> **TASK**
Write each entry down again precisely, skipping nothing.

BEGIN ENTRIES SUPPLIED

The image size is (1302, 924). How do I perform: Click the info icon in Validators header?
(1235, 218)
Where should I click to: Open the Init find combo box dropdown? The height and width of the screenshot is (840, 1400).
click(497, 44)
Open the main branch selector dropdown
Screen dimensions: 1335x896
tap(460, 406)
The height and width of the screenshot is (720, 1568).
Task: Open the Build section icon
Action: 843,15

END ENTRIES SUPPLIED

> **WRITTEN SOLUTION**
The image size is (1302, 924). How do I perform: Click the info icon in Validators header?
(1235, 218)
Where should I click to: Open the Init find combo box dropdown? The height and width of the screenshot is (840, 1400).
click(497, 44)
Open the main branch selector dropdown
Screen dimensions: 1335x896
tap(460, 406)
The height and width of the screenshot is (720, 1568).
Task: Open the Build section icon
Action: 843,15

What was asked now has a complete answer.